In the data below, one line contains "Screen dimensions: 602x432" and a later one contains "Task: Click the printer". Print both, with every line between them, exactly and alone.

◇ ◇ ◇ ◇ ◇ ◇ ◇

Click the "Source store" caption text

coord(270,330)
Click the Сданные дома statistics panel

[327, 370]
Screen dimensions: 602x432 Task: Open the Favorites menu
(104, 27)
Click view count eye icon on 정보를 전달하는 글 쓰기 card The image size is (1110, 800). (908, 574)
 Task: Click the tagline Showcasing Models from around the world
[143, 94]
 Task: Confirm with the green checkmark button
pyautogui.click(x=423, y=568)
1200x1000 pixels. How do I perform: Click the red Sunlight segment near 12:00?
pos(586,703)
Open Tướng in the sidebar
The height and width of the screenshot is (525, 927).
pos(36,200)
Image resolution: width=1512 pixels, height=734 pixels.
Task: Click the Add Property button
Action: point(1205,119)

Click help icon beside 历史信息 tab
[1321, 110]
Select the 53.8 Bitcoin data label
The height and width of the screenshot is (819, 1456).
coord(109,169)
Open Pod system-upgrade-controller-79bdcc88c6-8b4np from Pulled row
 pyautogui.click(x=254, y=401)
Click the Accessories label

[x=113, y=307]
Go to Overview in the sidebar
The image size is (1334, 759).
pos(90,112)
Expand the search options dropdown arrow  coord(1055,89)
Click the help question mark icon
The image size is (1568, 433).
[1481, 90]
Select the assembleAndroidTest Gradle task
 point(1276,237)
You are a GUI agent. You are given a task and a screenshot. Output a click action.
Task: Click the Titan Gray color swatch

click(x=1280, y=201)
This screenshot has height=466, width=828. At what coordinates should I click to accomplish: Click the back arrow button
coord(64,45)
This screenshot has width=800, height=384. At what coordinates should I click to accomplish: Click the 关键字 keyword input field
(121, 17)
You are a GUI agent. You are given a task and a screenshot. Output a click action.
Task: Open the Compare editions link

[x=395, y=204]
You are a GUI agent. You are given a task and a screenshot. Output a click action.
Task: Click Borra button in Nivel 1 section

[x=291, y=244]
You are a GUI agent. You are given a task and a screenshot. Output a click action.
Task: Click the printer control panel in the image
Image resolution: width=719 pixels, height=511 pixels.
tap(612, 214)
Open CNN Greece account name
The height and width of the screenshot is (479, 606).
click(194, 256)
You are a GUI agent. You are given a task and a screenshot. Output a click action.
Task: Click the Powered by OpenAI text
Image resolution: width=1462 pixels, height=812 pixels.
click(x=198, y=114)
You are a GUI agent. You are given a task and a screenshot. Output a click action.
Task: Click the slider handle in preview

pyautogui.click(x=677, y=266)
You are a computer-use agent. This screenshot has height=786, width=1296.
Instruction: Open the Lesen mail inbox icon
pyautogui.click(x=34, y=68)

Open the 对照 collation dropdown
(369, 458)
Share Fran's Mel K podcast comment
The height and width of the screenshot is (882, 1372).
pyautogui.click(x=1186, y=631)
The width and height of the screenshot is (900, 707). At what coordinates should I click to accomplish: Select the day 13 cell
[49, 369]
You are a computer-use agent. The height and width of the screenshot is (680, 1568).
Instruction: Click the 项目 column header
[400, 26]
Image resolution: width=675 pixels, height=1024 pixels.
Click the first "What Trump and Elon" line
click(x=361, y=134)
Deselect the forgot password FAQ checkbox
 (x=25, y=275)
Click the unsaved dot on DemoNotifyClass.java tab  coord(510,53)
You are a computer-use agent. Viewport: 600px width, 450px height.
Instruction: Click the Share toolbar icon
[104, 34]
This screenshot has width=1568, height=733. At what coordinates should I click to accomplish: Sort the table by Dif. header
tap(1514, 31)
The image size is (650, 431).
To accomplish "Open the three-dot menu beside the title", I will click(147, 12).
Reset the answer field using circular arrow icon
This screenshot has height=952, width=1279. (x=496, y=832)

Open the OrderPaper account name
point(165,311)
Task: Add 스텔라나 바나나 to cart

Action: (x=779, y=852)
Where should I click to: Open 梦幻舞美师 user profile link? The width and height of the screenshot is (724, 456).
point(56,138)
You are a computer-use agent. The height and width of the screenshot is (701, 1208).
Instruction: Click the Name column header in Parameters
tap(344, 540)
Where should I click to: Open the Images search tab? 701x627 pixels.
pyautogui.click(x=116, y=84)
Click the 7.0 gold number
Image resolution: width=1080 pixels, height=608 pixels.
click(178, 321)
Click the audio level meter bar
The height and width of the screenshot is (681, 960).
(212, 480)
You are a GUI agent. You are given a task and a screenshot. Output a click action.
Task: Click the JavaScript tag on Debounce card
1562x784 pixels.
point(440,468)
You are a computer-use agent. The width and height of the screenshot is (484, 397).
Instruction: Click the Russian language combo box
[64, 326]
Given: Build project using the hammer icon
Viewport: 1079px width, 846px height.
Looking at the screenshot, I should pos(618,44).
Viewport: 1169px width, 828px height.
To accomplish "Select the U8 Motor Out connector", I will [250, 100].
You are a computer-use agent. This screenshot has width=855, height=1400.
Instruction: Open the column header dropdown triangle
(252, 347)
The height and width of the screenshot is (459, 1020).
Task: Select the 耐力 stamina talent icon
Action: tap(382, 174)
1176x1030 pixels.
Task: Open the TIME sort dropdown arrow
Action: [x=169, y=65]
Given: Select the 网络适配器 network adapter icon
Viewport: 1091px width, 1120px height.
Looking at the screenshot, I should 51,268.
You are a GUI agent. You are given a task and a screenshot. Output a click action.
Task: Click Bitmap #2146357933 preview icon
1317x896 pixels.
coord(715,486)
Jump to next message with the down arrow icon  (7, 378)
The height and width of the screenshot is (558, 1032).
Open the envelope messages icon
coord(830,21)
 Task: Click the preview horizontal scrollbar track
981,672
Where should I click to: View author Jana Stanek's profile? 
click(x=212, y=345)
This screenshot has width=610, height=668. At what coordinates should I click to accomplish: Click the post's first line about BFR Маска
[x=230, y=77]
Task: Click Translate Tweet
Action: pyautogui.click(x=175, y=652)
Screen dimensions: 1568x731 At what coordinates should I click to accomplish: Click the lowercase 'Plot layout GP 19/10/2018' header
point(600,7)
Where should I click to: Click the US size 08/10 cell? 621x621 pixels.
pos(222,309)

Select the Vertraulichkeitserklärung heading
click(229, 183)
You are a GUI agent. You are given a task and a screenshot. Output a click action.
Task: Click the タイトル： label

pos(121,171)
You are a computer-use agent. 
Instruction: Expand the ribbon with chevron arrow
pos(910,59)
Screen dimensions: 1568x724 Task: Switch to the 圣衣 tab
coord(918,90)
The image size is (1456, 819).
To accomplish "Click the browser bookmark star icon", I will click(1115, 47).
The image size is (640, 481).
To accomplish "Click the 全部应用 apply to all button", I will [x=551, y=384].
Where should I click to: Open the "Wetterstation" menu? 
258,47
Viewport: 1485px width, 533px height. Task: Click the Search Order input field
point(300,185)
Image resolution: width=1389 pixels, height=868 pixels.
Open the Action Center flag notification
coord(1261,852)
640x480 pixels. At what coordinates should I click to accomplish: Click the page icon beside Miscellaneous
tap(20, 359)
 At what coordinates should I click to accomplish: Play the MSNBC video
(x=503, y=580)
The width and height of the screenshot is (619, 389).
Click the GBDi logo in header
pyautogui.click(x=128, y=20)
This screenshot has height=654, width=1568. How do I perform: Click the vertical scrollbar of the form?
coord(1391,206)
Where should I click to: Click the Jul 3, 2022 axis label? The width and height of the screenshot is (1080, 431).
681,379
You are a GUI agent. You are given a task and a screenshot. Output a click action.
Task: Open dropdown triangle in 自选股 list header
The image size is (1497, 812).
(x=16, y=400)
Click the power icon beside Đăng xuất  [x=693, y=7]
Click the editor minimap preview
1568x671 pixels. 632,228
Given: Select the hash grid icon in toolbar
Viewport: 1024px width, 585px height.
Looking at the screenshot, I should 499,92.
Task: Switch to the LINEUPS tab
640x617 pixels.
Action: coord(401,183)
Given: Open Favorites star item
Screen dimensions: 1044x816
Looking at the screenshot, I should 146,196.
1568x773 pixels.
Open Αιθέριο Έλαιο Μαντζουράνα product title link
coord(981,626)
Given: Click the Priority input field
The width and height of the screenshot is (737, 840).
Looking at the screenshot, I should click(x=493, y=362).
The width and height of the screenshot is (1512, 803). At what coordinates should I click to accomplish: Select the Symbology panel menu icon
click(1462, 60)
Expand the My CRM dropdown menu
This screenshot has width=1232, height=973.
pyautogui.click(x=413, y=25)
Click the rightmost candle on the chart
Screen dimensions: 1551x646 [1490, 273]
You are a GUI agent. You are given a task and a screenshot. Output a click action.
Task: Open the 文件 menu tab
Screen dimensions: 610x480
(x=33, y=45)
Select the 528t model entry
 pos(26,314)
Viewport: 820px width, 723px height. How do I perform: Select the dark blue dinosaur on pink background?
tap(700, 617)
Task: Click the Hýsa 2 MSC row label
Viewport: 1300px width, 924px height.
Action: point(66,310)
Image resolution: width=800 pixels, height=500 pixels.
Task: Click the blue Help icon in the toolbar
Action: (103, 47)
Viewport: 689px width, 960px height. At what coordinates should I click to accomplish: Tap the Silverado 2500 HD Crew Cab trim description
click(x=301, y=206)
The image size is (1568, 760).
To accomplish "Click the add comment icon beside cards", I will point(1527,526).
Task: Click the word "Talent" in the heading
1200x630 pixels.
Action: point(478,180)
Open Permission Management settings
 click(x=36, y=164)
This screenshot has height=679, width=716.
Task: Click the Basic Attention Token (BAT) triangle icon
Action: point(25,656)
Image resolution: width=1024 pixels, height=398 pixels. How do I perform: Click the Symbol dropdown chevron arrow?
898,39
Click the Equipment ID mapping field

◇ ◇ ◇ ◇ ◇ ◇ ◇

Output for this task:
Screen dimensions: 602x432 Task: Open the Favorites menu
(104, 27)
Click view count eye icon on 정보를 전달하는 글 쓰기 card The image size is (1110, 800). (908, 574)
 Task: Click the tagline Showcasing Models from around the world
[143, 94]
 Task: Confirm with the green checkmark button
pyautogui.click(x=423, y=568)
1200x1000 pixels. How do I perform: Click the red Sunlight segment near 12:00?
pos(586,703)
Open Tướng in the sidebar
The height and width of the screenshot is (525, 927).
pos(36,200)
Image resolution: width=1512 pixels, height=734 pixels.
Task: Click the Add Property button
Action: point(1205,119)

Click help icon beside 历史信息 tab
[1321, 110]
Select the 53.8 Bitcoin data label
The height and width of the screenshot is (819, 1456).
coord(109,169)
Open Pod system-upgrade-controller-79bdcc88c6-8b4np from Pulled row
 pyautogui.click(x=254, y=401)
Click the Accessories label

[x=113, y=307]
Go to Overview in the sidebar
The image size is (1334, 759).
pos(90,112)
Expand the search options dropdown arrow  coord(1055,89)
Click the help question mark icon
The image size is (1568, 433).
[1481, 90]
Select the assembleAndroidTest Gradle task
 point(1276,237)
You are a GUI agent. You are given a task and a screenshot. Output a click action.
Task: Click the Titan Gray color swatch

click(x=1280, y=201)
This screenshot has height=466, width=828. At what coordinates should I click to accomplish: Click the back arrow button
coord(64,45)
This screenshot has width=800, height=384. At what coordinates should I click to accomplish: Click the 关键字 keyword input field
(121, 17)
You are a GUI agent. You are given a task and a screenshot. Output a click action.
Task: Open the Compare editions link

[x=395, y=204]
You are a GUI agent. You are given a task and a screenshot. Output a click action.
Task: Click Borra button in Nivel 1 section

[x=291, y=244]
You are a GUI agent. You are given a task and a screenshot. Output a click action.
Task: Click the printer control panel in the image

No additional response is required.